Stored items
------------
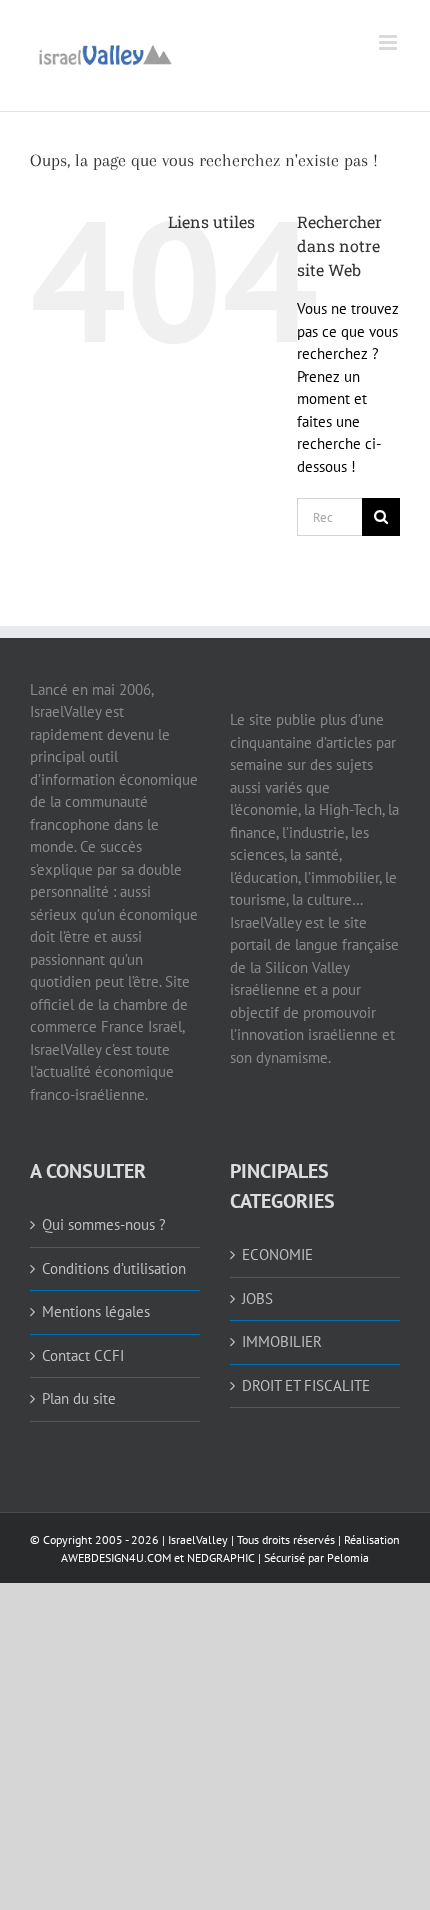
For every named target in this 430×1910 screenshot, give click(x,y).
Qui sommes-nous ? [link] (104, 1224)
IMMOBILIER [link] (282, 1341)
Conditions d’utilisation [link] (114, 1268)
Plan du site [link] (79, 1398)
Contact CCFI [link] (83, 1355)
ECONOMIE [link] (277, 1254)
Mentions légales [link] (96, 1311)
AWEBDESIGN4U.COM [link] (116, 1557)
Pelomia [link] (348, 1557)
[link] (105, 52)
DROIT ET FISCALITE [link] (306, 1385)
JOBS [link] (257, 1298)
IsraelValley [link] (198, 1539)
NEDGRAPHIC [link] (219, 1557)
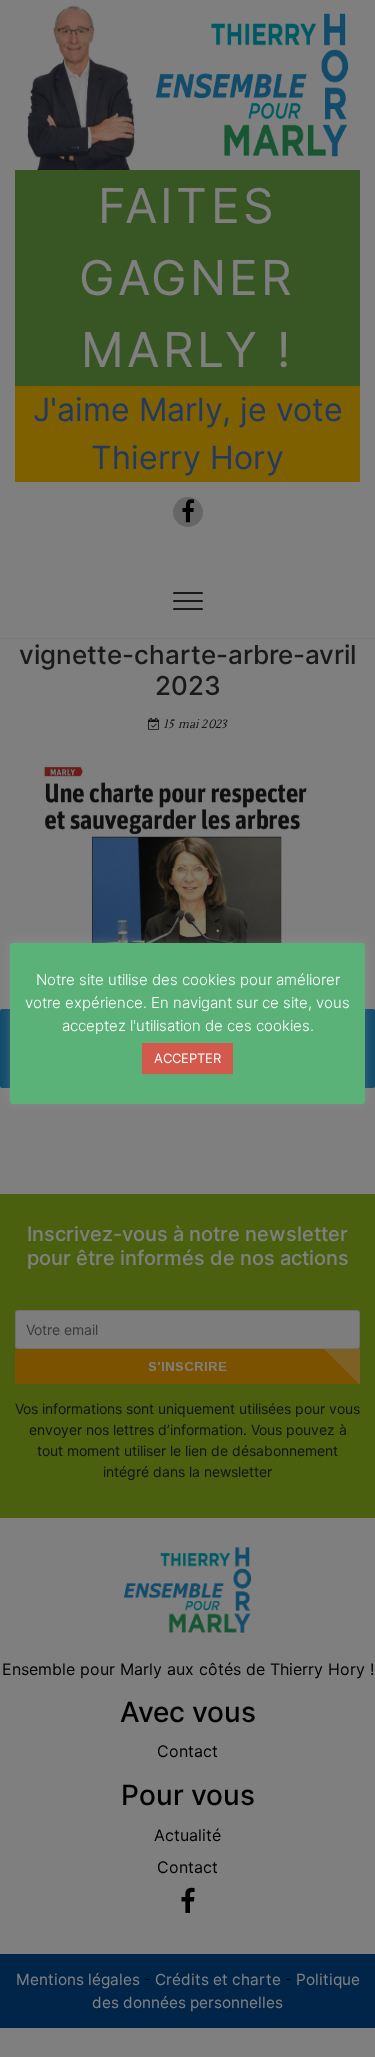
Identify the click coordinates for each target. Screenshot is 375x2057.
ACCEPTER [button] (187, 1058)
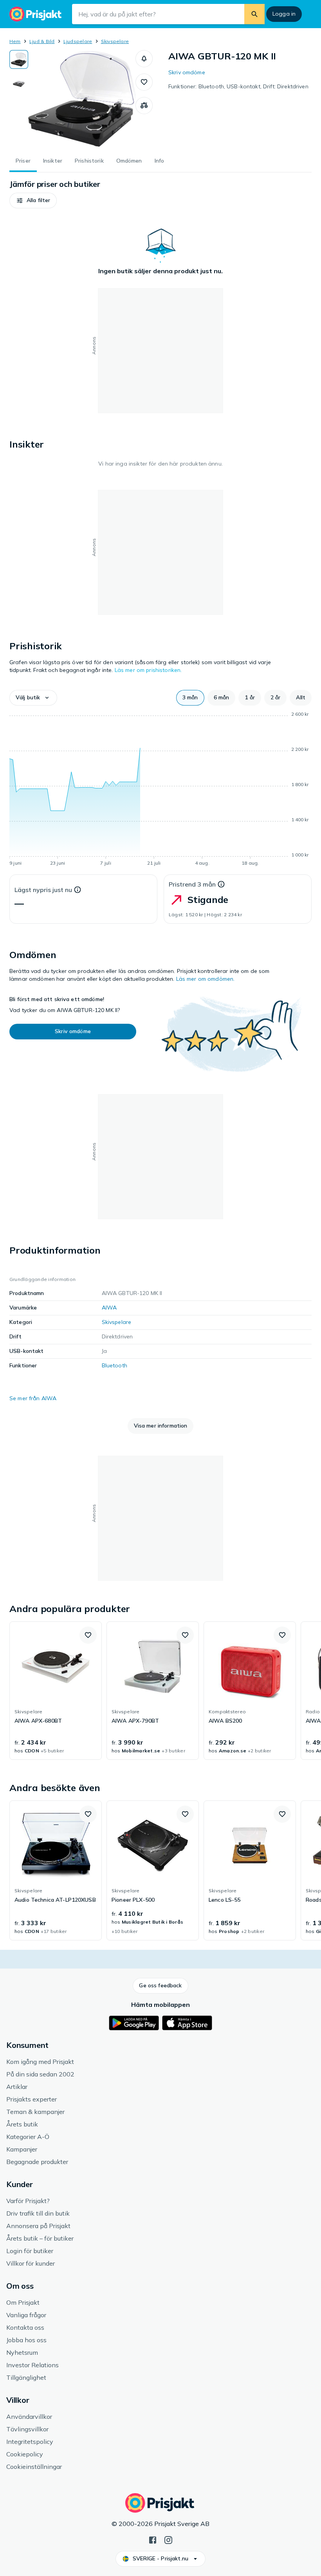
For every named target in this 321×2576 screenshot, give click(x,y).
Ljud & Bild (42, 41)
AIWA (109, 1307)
------------
_YOUR ASSIGNMENT_
All the records above must be retyped exactly, except for their pictures.

_EXPECTED OUTPUT_
For every named target in this 430×1910 screenshot, give click(x,y).
Qui sommes-nous ? [link] (104, 1224)
IMMOBILIER [link] (282, 1341)
Conditions d’utilisation [link] (114, 1268)
Plan du site [link] (79, 1398)
Contact CCFI [link] (83, 1355)
ECONOMIE [link] (277, 1254)
Mentions légales [link] (96, 1311)
AWEBDESIGN4U.COM [link] (116, 1557)
Pelomia [link] (348, 1557)
[link] (105, 52)
DROIT ET FISCALITE [link] (306, 1385)
JOBS [link] (257, 1298)
IsraelValley [link] (198, 1539)
NEDGRAPHIC [link] (219, 1557)
Identify the click coordinates for each target. Screenshot is 375x2057.
ACCEPTER [button] (187, 1058)
For every named target in this 321×2576 screenshot, give click(x,y).
Ljud & Bild (42, 41)
AIWA (109, 1307)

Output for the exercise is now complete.